Tattooed Chef makes plant-based products like riced cauliflower, zucchini spirals, cauliflower pizza crusts, and a variety of “bowls.” This puts the company right in the middle of an up-and-coming “healthy” food category. So it’s little wonder that third-quarter 2021 sales increased 43.5% year over year.
The $17.8 million revenue advance was split between branded products, where sales rose roughly $12.7 million, and private label, where sales increased around $5 million. This shows that the Tattooed Chef brand is gaining scale, which is likely why investors were excited.
The problem is that Tattooed Chef is still a relatively small growth-oriented company with a market cap around $1.5 billion. On the bottom line, the food maker lost $8.2 million, or $0.10 per share, compared to a loss of $3.2 million in the year-ago third quarter, or $0.11 per share.

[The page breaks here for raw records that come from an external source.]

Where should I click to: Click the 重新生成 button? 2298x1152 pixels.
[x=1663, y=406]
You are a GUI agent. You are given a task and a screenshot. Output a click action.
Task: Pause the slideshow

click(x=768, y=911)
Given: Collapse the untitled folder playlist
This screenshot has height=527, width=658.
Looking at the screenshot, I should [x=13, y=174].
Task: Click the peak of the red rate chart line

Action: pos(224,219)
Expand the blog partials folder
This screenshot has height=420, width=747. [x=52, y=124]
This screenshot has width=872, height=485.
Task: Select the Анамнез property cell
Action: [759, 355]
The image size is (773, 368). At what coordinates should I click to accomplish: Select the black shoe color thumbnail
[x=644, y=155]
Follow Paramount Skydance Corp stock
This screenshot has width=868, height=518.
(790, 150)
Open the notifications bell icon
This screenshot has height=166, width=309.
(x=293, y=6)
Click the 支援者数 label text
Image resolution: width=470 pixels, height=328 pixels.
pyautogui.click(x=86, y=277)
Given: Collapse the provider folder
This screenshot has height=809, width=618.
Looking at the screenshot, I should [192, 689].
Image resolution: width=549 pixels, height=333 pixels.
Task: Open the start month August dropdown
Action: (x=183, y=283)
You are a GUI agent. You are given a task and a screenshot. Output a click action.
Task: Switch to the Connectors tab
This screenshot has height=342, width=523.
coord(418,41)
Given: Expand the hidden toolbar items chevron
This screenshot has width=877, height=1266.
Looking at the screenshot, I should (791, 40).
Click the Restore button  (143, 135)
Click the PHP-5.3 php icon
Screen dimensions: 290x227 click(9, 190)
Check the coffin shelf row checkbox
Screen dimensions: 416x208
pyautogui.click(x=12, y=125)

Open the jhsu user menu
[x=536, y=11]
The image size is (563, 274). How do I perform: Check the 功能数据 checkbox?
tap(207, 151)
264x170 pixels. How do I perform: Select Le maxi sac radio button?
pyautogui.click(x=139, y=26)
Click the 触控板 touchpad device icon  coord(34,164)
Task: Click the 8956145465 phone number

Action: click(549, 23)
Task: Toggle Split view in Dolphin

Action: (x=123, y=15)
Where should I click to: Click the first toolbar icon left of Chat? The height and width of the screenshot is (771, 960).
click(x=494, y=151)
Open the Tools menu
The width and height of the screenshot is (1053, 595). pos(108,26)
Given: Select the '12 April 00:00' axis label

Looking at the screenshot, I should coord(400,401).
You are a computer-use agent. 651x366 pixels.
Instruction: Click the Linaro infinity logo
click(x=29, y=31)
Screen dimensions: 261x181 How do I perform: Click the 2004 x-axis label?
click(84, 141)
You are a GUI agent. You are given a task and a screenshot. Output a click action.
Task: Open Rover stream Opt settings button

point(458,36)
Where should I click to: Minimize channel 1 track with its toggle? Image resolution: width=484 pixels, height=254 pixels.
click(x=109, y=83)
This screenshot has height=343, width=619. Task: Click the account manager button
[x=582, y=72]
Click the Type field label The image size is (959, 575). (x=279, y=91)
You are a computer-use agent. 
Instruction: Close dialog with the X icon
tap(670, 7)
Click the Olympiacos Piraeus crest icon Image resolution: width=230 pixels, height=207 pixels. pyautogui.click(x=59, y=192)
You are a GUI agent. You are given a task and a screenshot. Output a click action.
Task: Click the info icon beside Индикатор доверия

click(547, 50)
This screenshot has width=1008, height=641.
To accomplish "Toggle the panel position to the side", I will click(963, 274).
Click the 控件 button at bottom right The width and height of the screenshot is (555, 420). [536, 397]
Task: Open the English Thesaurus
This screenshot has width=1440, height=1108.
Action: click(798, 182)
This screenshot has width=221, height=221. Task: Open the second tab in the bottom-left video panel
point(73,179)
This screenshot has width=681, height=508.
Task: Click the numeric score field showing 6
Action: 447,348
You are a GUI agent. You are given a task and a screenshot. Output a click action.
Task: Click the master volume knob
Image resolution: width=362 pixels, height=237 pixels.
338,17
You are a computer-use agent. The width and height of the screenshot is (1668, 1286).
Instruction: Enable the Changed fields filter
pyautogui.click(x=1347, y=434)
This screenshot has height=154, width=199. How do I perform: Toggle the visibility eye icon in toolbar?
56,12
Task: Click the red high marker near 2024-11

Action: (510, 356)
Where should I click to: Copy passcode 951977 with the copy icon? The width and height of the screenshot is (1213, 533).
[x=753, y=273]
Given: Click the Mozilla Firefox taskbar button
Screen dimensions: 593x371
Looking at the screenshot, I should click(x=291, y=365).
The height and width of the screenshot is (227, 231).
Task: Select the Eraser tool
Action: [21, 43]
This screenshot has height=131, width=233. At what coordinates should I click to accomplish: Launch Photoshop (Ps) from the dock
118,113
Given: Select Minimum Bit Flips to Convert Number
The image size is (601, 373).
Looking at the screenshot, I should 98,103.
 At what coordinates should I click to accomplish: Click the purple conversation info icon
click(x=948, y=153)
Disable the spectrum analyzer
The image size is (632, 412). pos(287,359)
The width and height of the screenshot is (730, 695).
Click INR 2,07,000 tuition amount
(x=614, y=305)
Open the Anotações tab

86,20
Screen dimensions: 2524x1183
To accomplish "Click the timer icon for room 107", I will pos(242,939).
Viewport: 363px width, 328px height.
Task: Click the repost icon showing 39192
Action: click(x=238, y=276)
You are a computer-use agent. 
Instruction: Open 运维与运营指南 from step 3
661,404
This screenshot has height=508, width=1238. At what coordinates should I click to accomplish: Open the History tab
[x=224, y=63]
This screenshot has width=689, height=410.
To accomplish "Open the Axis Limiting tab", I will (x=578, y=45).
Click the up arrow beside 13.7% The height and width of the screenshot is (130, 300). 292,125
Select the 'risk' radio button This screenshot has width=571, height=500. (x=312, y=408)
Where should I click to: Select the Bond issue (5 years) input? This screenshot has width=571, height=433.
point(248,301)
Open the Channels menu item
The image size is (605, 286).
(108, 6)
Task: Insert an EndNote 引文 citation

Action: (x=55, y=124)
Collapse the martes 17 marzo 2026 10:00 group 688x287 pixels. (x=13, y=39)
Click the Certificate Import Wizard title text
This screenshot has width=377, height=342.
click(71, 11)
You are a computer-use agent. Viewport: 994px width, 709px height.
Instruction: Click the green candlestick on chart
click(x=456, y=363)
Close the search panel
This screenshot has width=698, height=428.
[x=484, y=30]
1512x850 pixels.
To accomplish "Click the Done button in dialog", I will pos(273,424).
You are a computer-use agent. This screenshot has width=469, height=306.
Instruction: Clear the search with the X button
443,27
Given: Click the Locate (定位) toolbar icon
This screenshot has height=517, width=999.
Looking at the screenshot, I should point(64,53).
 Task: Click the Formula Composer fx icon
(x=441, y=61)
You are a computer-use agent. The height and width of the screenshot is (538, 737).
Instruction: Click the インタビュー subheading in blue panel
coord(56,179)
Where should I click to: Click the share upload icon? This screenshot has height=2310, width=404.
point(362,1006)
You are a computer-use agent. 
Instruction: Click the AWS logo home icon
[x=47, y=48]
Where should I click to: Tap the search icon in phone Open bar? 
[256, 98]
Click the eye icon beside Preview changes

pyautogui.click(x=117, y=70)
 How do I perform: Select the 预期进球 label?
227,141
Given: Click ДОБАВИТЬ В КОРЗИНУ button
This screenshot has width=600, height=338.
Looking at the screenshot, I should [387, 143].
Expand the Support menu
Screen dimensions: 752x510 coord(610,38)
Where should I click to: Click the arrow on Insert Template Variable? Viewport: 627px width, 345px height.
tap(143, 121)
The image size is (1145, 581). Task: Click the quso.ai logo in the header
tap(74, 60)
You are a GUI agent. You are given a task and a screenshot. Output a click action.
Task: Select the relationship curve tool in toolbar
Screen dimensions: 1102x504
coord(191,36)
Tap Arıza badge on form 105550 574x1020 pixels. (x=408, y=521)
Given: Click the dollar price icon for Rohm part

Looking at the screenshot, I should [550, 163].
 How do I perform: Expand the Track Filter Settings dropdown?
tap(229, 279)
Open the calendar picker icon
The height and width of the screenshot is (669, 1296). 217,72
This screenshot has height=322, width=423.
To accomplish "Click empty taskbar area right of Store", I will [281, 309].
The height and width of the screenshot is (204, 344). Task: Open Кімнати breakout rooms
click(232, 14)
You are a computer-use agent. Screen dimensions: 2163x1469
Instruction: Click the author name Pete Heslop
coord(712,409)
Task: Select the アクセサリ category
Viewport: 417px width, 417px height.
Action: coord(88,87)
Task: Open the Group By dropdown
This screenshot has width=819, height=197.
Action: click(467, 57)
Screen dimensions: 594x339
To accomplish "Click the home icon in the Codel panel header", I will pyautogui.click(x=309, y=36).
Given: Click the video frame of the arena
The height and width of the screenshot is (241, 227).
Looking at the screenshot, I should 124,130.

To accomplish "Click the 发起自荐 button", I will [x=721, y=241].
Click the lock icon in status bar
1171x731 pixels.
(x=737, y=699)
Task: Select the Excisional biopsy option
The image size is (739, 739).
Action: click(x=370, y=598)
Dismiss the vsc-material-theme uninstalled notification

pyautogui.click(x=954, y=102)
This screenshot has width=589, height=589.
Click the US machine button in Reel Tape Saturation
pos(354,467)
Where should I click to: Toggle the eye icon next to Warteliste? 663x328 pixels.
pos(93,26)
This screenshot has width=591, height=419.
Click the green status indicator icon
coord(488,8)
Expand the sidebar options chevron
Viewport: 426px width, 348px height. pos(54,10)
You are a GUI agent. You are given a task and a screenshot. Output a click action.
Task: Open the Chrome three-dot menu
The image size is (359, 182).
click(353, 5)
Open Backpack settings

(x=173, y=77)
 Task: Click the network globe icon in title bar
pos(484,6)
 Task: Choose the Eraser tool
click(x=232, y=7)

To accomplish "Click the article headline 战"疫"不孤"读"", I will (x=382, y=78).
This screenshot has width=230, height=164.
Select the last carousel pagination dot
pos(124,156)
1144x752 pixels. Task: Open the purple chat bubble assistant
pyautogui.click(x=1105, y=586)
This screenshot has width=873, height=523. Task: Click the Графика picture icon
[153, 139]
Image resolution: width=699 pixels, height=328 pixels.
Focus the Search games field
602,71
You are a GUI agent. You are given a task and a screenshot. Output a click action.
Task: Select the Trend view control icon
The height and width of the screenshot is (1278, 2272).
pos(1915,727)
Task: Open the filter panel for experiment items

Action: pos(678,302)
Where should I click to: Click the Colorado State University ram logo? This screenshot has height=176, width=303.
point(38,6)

It went public via a blank check company in October last year, so there’s a little noise in the numbers, particularly on a per-share basis. One reason for the loss was that spending on branding and other costs in getting a new product onto grocery store shelves has been high. This is why larger and more-established branded food companies have an advantage over upstarts, since they usually have bigger advertising budgets and more clout with stores.
Such costs aren’t likely to go away anytime soon, so investors should expect the losses here to continue while Tattooed Chef keeps its focus on growth. That might bother a glass-half-empty type of investor, who would probably be better off owning one of the larger players in the food space.
At the end of the day, Tattooed Chef has some interesting products that key in on current food trends. But it is small and still growing, which isn’t exactly good for the profit outlook even as it seems likely to keep expanding its sales. In fact, you could easily argue that the company looks like it would make a good division at a larger food company.
That’s not to suggest that it can’t grow into a more significant competitor all on its own, but just that in the food sector, it is up against stiff competition and faces an uphill climb despite (to its credit) the strong sales growth it is putting up.